**TEXT EXCERPT**

....................

Exercise training during human obesity protects against impaired microvascular function after acute exertion by enhancing hydrogen peroxide‐mediated flow‐induced dilation

Abstract

Our recent studies suggest that increased superoxide dismutase and endothelial nitric oxide synthase (eNOS) contribute to the protective effects of chronic exercise on nitric oxide (NO) and hydrogen peroxide (H2O2)‐mediated acetylcholine (AChD) dilation after acute exertion. The goal of this study was to determine the effect of exercise training on flow‐induced dilation (FID) and AChD in resistance arteries (RAs) of obese patients. We hypothesized that H2O2 mediates the protective effect of exercise training against impaired FID and AChD induced by acute exertion. A protocol of weight lifting (WL; 8 weeks) was applied to subjects (BMI: 30–35). RAs were dissected from gluteal fat biopsies and cannulated for measurements of intraluminal diameters. NO and H2O2 production was assessed by confocal microscopy. All subjects had similar BP responses to WL. The eNOS inhibitor L‐NAME blocked FID (75% ± 12%) and AChD (60% ± 8%) in sedentary subjects. In contrast, PEG‐catalase, a H2O2 scavenger, blocked FID (68% ± 11%) and AChD (61% ± 7%) after exercise training. Fluorescence studies showed reduced NO (0.70 ± 0.05 fold) and increased H2O2 (4.55 ± 0.83 fold) production in RA post‐WL compared to pre‐WL. We conclude that H2O2 contributes to the protective effect of exercise training against reduced NO‐mediated dilation after exposure to acute exertion‐associated with hypertension in obesity. NIH (K23HL085614, R01HL095701).

....................

**SUPPLIED MATERIAL**

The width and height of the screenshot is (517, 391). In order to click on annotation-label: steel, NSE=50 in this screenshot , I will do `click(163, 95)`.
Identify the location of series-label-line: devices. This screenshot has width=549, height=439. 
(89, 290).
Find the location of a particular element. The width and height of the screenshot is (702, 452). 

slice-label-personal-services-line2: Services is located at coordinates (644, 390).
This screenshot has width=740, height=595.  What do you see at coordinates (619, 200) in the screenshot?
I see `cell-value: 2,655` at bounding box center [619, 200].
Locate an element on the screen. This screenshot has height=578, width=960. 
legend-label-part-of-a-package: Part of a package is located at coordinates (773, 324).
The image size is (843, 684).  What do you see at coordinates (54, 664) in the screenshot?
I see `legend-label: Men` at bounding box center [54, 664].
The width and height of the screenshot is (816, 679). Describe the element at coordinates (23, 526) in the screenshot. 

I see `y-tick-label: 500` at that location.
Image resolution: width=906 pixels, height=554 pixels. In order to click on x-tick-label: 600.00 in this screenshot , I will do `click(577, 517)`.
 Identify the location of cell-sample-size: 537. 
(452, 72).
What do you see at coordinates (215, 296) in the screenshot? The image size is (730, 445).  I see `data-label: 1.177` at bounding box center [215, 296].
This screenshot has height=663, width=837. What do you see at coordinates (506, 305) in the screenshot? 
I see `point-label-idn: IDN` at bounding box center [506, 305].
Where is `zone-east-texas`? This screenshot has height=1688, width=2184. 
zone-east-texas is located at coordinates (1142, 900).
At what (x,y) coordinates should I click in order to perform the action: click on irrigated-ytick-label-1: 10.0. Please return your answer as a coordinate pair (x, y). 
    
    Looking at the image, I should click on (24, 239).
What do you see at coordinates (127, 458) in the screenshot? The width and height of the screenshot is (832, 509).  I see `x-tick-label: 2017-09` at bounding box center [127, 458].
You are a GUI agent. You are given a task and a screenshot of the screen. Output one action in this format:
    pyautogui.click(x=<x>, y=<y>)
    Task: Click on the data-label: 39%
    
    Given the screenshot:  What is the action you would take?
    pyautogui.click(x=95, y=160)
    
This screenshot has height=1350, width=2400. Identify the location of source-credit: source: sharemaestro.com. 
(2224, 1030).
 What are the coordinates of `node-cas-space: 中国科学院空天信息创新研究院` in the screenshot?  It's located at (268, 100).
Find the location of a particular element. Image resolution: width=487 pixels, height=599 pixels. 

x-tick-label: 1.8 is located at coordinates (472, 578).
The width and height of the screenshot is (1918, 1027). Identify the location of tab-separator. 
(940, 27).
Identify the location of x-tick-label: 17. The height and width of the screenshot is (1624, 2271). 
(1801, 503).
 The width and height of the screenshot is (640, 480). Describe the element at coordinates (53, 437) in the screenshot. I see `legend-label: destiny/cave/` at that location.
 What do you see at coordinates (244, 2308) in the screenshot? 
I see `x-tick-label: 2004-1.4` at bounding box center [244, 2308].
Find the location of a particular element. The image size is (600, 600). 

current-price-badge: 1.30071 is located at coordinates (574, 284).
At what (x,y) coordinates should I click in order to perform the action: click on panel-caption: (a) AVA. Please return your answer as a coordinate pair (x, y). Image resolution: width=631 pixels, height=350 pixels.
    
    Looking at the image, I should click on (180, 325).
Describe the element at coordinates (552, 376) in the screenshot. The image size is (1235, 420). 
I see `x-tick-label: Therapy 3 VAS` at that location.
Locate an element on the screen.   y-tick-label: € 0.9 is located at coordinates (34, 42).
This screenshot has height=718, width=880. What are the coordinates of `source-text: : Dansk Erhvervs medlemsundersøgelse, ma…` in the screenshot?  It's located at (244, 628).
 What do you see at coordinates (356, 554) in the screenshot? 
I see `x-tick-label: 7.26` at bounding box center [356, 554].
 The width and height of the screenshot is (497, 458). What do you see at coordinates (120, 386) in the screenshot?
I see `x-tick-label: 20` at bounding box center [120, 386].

....................

**TASK LIST**
A: In the abstract on exercise training and obesity, answer each:
(i) How long did the weight lifting protocol last?
(ii) From what tissue were the resistance arteries dissected?
(iii) By what fold did H2O2 production change in resistance arteries after weight lifting compared to before?
B: Does the abstract on exercise training and obesity support each statement? Answer yes or no, quoting the words that decide it.
(i) The subjects had a BMI between 30 and 35.
(ii) NO production in resistance arteries increased after weight lifting.
(iii) NO and H2O2 production was measured with confocal microscopy.

**EXERCISE RESULTS**
A:
(i) 8 weeks
(ii) Gluteal fat biopsies
(iii) It increased 4.55 ± 0.83 fold.

B:
(i) Yes: "A protocol of weight lifting (WL; 8 weeks) was applied to subjects (BMI: 30–35)."
(ii) No: "Fluorescence studies showed reduced NO (0.70 ± 0.05 fold) and increased H2O2 (4.55 ± 0.83 fold) production in RA post‐WL compared to pre‐WL."
(iii) Yes: "NO and H2O2 production was assessed by confocal microscopy."